The pictures stay out; everything else in the entries below must be returned exactly.

------ MATERIAL PROVIDED

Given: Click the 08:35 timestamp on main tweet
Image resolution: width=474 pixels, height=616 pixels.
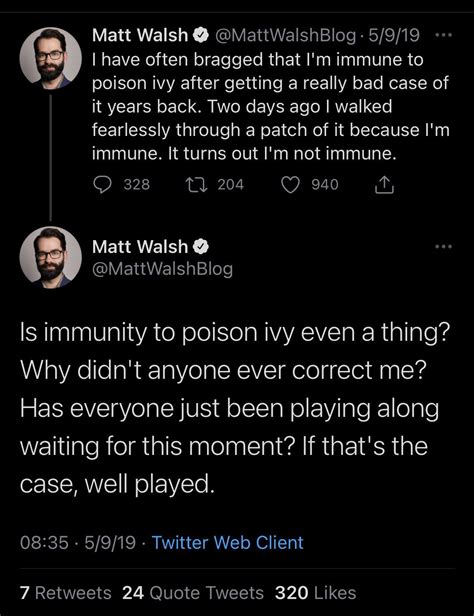Looking at the screenshot, I should point(44,543).
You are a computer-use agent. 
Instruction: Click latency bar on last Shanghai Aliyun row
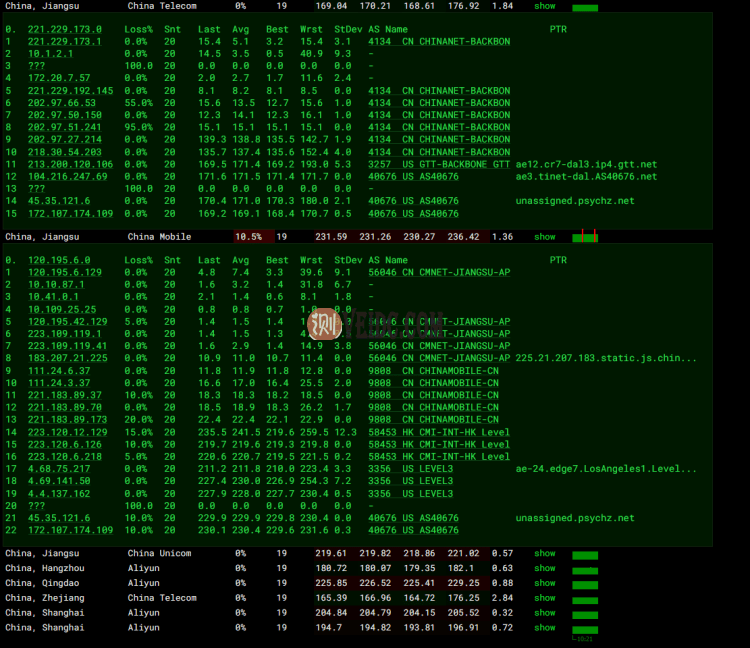point(585,629)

------------

PROBLEM SOLUTION ::
Given: Click the 08:35 timestamp on main tweet
Image resolution: width=474 pixels, height=616 pixels.
Looking at the screenshot, I should point(44,543).
You are a computer-use agent. 
Instruction: Click latency bar on last Shanghai Aliyun row
point(585,629)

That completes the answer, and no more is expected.